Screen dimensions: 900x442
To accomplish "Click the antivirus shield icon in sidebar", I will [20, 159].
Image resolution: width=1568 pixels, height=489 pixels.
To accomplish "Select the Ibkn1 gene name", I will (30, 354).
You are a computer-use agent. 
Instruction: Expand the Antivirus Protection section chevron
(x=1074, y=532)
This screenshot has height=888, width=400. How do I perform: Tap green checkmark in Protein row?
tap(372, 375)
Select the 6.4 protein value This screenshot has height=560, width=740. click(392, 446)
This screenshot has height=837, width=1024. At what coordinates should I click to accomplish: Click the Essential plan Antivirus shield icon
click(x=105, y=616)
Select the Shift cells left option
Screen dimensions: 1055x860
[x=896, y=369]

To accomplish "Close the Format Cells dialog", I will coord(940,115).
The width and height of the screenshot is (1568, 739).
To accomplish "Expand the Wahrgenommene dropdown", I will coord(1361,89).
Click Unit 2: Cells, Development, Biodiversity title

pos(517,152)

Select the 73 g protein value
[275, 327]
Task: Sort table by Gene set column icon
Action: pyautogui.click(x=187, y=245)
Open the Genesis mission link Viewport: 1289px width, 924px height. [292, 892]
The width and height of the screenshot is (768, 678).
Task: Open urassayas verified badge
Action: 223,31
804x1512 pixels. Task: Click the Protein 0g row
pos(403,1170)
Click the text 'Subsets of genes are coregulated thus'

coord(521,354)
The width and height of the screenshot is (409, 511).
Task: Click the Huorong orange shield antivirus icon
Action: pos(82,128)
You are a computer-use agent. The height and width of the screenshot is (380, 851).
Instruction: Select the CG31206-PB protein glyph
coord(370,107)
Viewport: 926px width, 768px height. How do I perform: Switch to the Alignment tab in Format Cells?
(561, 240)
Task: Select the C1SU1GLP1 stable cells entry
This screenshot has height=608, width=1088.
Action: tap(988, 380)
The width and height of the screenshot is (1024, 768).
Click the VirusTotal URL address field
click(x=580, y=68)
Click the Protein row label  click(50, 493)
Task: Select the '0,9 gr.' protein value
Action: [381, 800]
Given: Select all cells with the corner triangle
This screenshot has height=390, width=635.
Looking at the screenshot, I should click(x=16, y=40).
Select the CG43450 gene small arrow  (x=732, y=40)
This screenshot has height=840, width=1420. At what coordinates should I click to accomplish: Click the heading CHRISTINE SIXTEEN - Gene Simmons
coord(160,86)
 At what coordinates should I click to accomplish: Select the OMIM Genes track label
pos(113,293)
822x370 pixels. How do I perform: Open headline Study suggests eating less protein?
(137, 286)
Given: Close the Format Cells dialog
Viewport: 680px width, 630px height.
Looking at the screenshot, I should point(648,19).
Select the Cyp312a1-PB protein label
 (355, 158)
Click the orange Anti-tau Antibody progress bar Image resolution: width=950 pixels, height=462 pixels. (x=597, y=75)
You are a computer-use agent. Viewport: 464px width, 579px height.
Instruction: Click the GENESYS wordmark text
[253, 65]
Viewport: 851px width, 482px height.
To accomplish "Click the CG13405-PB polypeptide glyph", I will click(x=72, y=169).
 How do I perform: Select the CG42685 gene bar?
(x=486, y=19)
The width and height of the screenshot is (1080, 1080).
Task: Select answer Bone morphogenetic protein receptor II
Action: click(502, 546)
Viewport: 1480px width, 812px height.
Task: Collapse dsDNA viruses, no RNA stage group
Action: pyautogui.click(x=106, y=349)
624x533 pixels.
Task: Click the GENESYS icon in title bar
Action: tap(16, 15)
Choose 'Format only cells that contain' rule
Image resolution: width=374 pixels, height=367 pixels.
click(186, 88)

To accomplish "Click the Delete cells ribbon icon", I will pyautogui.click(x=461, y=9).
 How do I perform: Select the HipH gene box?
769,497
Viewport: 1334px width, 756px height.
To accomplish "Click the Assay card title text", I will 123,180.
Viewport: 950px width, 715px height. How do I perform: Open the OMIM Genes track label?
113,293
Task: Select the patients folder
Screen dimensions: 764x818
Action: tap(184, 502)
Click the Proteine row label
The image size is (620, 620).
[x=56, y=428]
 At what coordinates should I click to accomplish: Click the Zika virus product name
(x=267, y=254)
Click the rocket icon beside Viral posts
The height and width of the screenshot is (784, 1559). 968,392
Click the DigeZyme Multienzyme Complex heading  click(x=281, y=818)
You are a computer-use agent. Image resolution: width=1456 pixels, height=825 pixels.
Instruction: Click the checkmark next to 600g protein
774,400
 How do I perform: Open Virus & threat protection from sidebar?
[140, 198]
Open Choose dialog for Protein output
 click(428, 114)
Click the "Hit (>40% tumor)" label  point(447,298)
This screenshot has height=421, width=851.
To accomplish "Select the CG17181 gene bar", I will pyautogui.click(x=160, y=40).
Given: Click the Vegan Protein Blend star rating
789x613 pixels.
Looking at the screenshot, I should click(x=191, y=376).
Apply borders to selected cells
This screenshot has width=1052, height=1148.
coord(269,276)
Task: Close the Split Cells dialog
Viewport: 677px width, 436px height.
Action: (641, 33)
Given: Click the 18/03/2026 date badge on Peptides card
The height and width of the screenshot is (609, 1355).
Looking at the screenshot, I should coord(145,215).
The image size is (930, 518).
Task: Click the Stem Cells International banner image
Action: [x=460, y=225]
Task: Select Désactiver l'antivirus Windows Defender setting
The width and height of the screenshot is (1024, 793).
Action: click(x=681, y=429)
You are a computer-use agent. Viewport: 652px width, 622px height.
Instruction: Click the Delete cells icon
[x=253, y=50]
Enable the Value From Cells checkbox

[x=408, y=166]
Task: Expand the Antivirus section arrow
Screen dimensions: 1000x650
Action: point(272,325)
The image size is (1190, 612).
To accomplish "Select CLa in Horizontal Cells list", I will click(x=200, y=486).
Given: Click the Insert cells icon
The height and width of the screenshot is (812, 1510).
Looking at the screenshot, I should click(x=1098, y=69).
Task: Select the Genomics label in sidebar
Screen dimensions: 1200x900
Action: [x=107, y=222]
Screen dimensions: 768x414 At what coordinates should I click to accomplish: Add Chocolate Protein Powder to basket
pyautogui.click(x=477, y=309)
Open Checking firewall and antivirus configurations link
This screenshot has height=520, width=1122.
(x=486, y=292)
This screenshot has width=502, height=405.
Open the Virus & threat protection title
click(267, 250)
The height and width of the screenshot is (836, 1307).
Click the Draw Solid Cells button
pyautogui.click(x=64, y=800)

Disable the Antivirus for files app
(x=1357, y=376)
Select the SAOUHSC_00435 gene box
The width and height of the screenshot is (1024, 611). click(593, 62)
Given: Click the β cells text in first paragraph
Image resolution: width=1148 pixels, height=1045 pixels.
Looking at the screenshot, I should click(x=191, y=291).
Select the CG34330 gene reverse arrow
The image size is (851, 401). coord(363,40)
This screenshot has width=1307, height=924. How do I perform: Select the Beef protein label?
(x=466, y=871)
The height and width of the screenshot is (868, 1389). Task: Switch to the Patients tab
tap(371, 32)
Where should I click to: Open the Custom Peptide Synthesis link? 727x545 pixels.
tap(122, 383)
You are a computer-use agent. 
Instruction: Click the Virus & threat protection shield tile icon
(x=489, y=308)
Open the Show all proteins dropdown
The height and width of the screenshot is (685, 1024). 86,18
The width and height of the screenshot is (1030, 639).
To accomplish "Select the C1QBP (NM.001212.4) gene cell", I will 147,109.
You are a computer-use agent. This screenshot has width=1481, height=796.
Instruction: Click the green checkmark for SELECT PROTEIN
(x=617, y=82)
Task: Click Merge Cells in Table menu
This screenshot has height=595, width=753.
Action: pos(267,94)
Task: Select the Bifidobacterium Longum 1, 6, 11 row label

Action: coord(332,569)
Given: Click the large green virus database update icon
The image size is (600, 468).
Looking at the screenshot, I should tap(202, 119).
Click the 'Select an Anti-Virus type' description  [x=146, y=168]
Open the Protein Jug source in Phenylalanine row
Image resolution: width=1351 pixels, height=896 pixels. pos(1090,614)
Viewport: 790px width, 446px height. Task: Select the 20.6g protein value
※ ※ ※
WHAT IS NEEDED: Write down only how many lines of the entries above include the word "card".

RESULT OF THE TASK: 2